***** GIVEN INFORMATION *****

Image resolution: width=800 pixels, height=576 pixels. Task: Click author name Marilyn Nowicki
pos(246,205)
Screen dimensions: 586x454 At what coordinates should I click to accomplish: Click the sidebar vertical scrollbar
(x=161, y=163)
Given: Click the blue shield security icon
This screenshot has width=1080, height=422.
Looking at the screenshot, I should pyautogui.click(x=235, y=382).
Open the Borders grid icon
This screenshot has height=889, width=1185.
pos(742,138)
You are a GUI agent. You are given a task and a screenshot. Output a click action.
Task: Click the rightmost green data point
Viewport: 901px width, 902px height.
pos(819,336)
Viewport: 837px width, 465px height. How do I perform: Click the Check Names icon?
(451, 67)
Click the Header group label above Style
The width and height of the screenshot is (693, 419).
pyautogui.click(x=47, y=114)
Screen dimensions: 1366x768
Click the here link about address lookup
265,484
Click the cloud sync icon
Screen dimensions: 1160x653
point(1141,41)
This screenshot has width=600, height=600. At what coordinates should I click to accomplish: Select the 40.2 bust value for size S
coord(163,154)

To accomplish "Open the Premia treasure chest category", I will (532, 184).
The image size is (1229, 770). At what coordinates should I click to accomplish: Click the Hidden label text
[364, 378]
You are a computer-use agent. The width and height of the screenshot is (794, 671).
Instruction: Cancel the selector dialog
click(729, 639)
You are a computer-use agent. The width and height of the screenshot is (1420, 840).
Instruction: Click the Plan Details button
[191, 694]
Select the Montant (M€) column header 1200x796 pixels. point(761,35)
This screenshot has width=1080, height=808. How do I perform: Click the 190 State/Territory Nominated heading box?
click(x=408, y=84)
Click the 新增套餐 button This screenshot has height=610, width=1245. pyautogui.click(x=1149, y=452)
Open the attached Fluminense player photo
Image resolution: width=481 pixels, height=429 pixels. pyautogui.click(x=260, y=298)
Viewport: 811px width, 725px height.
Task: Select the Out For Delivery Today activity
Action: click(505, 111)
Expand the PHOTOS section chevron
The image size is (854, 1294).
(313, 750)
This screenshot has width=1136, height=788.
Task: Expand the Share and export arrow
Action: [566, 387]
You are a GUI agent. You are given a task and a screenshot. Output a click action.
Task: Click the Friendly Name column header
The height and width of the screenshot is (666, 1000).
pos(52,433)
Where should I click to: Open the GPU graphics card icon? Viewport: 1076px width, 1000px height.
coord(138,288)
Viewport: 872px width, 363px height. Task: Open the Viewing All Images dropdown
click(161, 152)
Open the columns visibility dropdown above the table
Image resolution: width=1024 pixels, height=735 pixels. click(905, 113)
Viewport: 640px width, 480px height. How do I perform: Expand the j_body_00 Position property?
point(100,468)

*****

TASK GOAL:
Write out again, unchanged, every line from the line containing "Open the attached Fluminense player photo" to the final line of the material above.

REPLY:
Open the attached Fluminense player photo
Image resolution: width=481 pixels, height=429 pixels. pyautogui.click(x=260, y=298)
Viewport: 811px width, 725px height.
Task: Select the Out For Delivery Today activity
Action: click(505, 111)
Expand the PHOTOS section chevron
The image size is (854, 1294).
(313, 750)
This screenshot has width=1136, height=788.
Task: Expand the Share and export arrow
Action: [566, 387]
You are a GUI agent. You are given a task and a screenshot. Output a click action.
Task: Click the Friendly Name column header
The height and width of the screenshot is (666, 1000).
pos(52,433)
Where should I click to: Open the GPU graphics card icon? Viewport: 1076px width, 1000px height.
coord(138,288)
Viewport: 872px width, 363px height. Task: Open the Viewing All Images dropdown
click(161, 152)
Open the columns visibility dropdown above the table
Image resolution: width=1024 pixels, height=735 pixels. click(905, 113)
Viewport: 640px width, 480px height. How do I perform: Expand the j_body_00 Position property?
point(100,468)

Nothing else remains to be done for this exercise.